══ DATA FOR PROCESSING ══

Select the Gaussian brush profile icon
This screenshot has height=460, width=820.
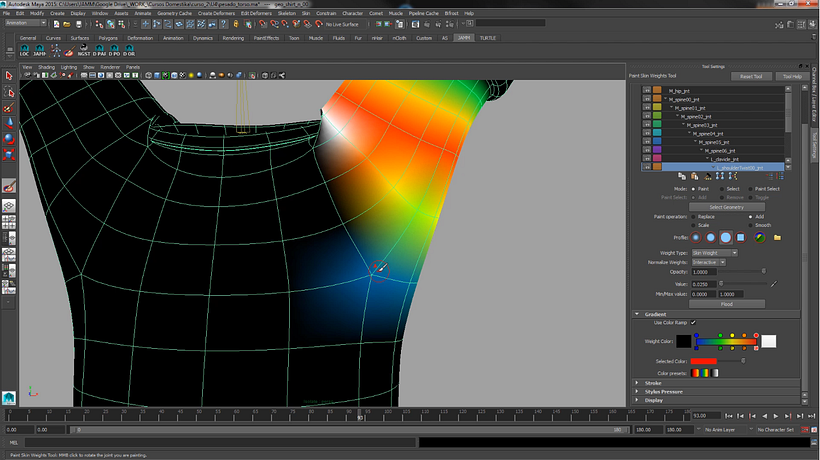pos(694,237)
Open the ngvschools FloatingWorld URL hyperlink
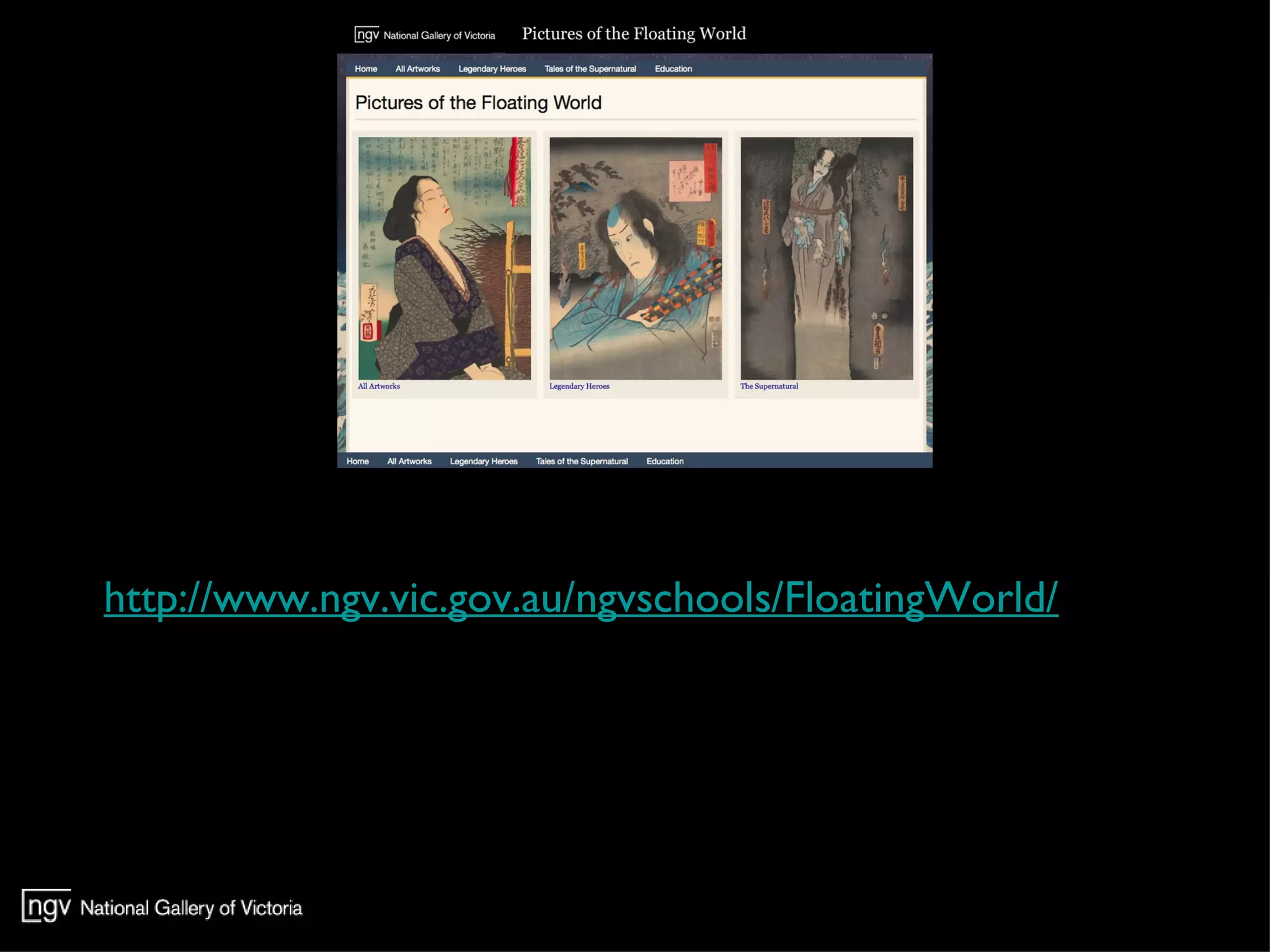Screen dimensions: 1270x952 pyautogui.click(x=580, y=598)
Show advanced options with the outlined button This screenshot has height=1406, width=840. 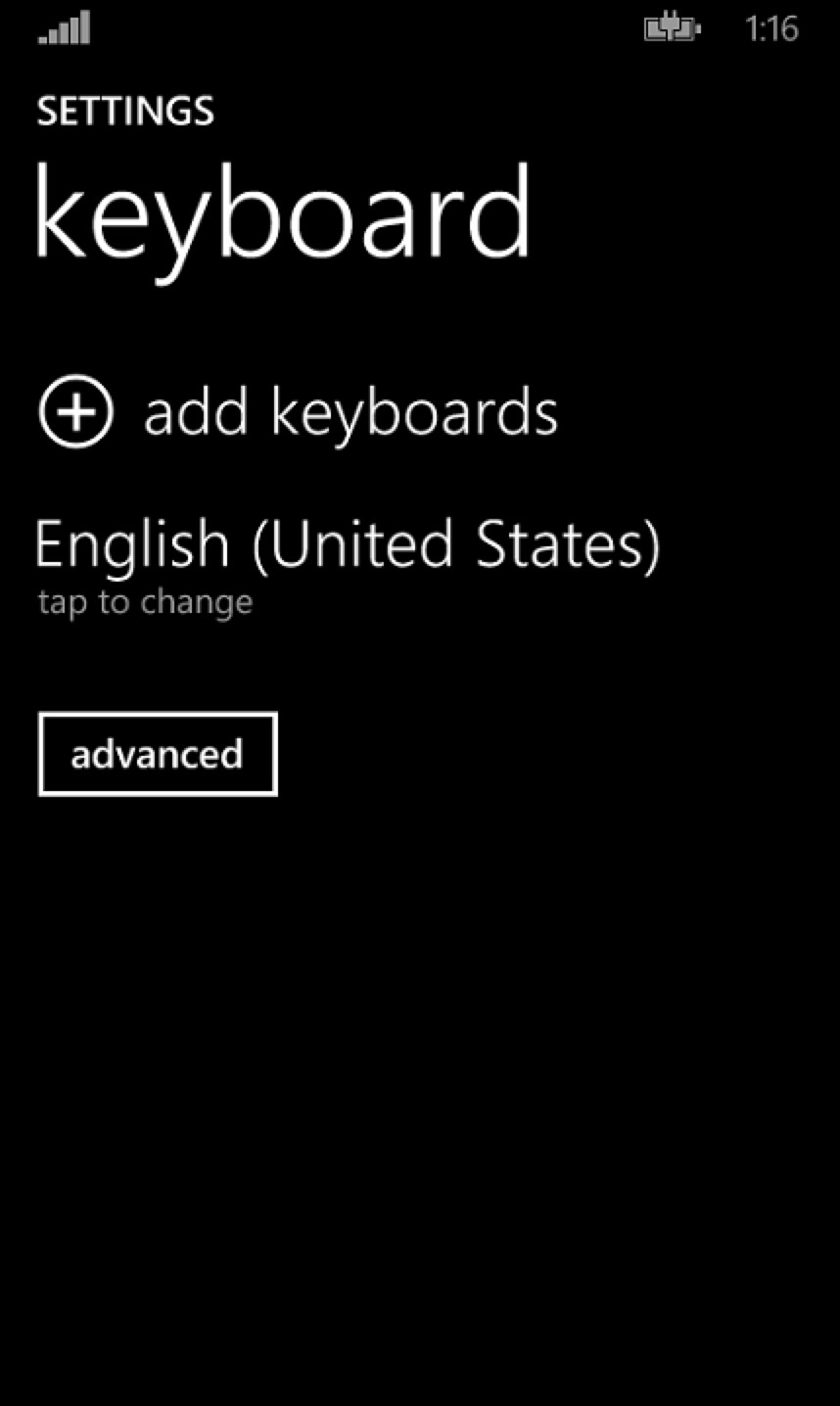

═══
══ DATA FOR PROCESSING ══

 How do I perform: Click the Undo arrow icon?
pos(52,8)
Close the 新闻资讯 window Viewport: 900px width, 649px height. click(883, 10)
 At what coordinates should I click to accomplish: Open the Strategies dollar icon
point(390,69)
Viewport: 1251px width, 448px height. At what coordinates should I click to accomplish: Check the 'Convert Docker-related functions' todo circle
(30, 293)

═══
══ DATA FOR PROCESSING ══

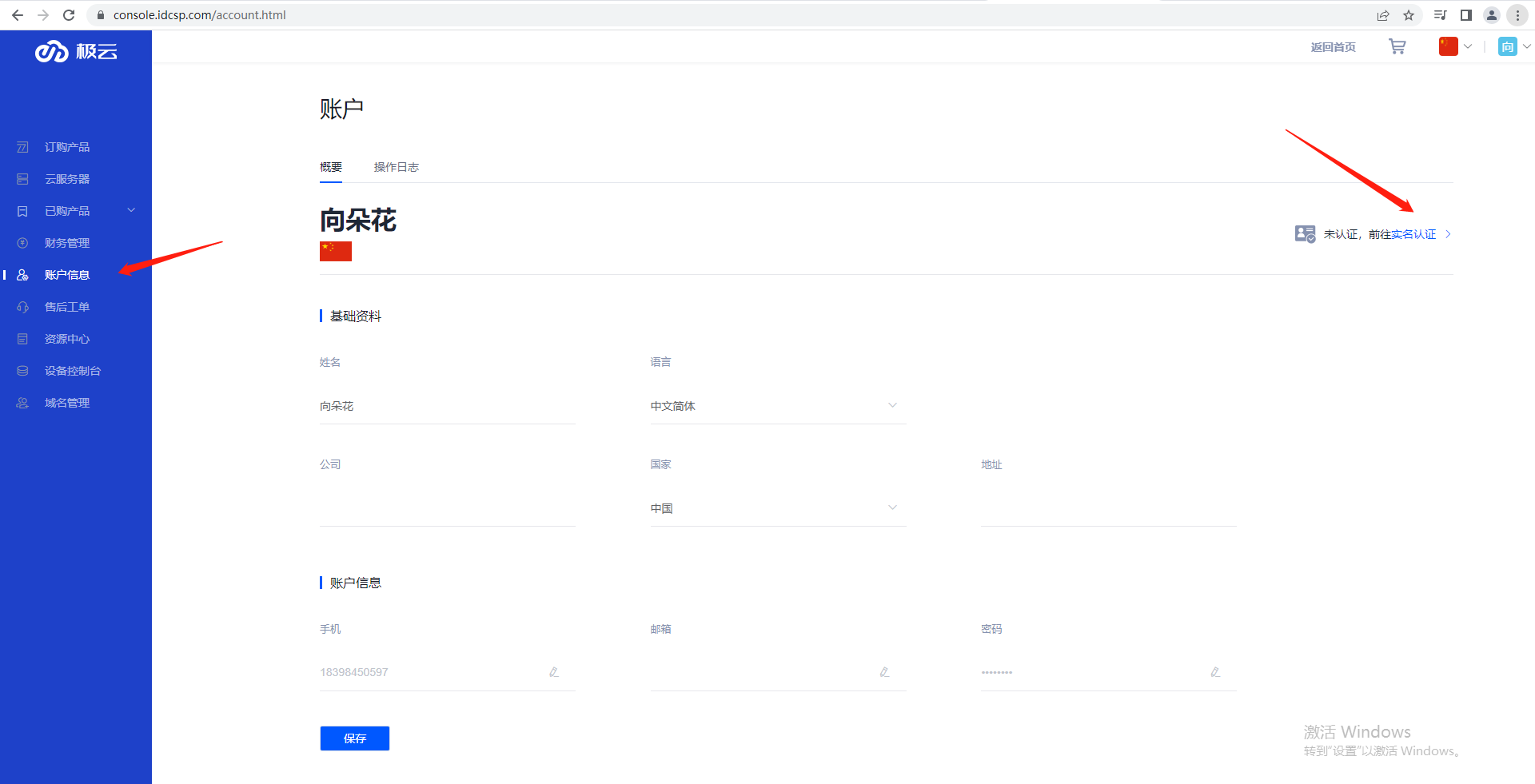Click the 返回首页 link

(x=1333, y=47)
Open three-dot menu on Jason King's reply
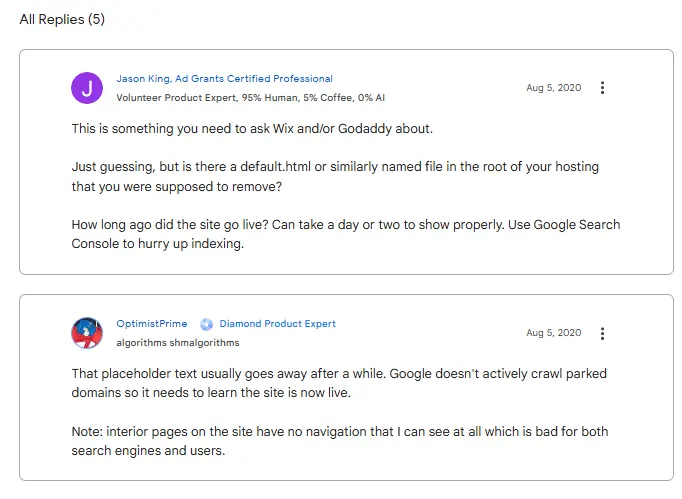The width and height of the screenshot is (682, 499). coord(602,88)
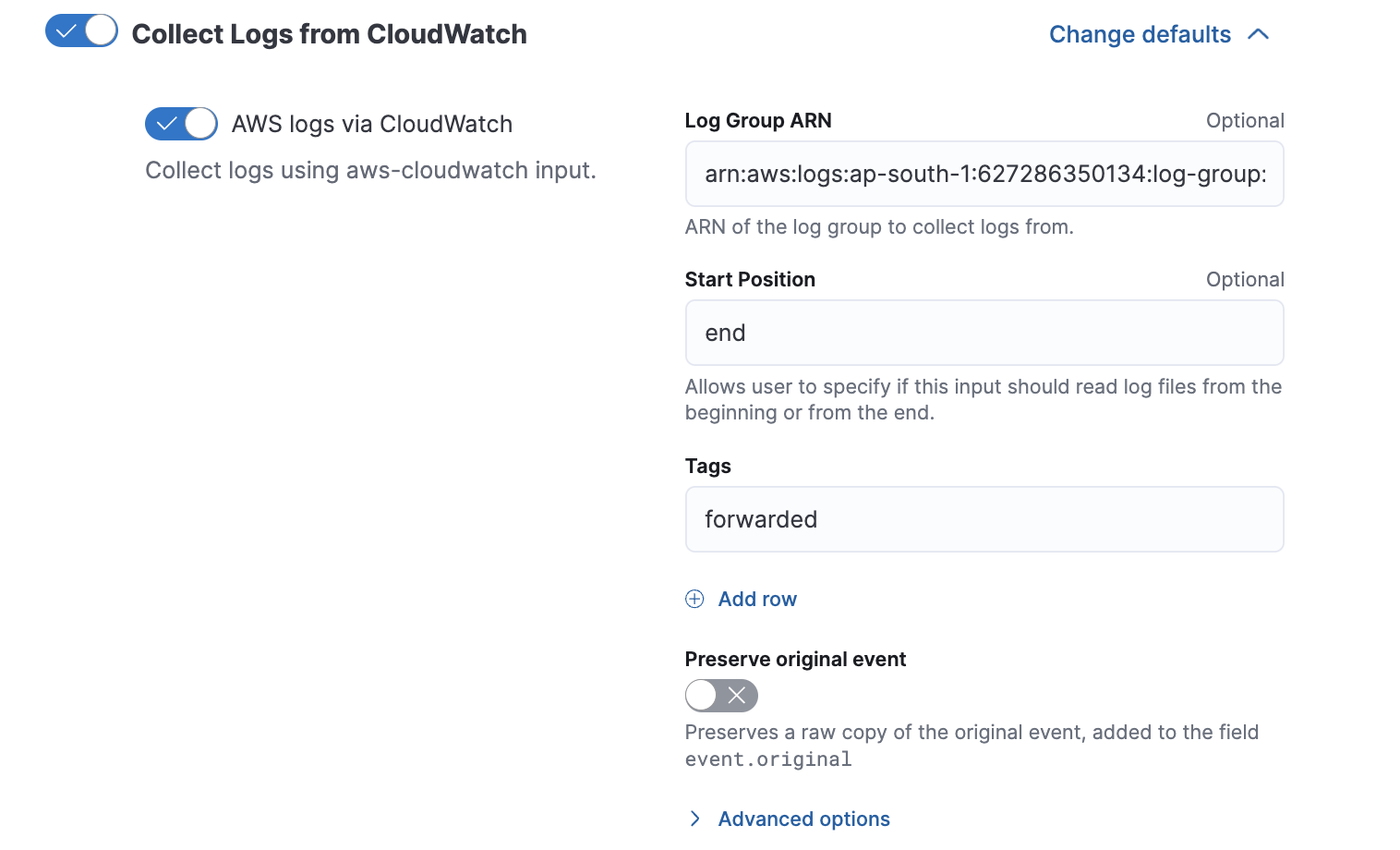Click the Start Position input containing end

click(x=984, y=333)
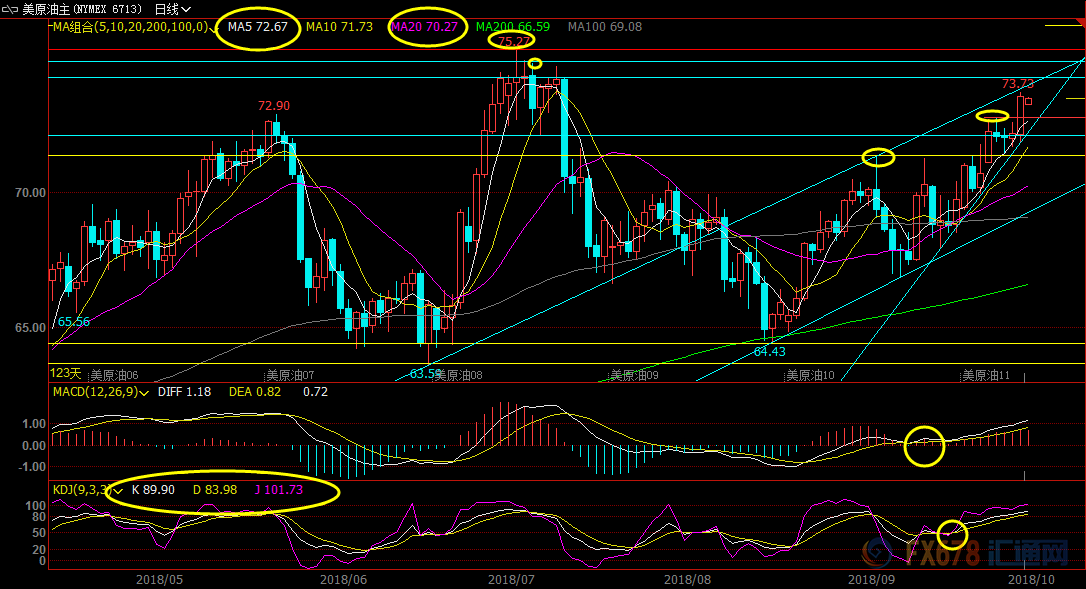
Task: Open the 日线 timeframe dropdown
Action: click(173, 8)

═══

### INSTRUCTIONS TO FOLLOW
Rewrite the items starting with the line containing "Select the Gaussian brush profile icon" and going on through the line containing "Show advanced options", replacing "outlined" with "bordered" and changing nothing else. Leave the pictures out.

### IN RESPONSE
Select the Gaussian brush profile icon
This screenshot has height=460, width=820.
pos(694,237)
Open the ngvschools FloatingWorld URL hyperlink
Screen dimensions: 1270x952 pyautogui.click(x=580, y=598)
Show advanced options with the bordered button This screenshot has height=1406, width=840. 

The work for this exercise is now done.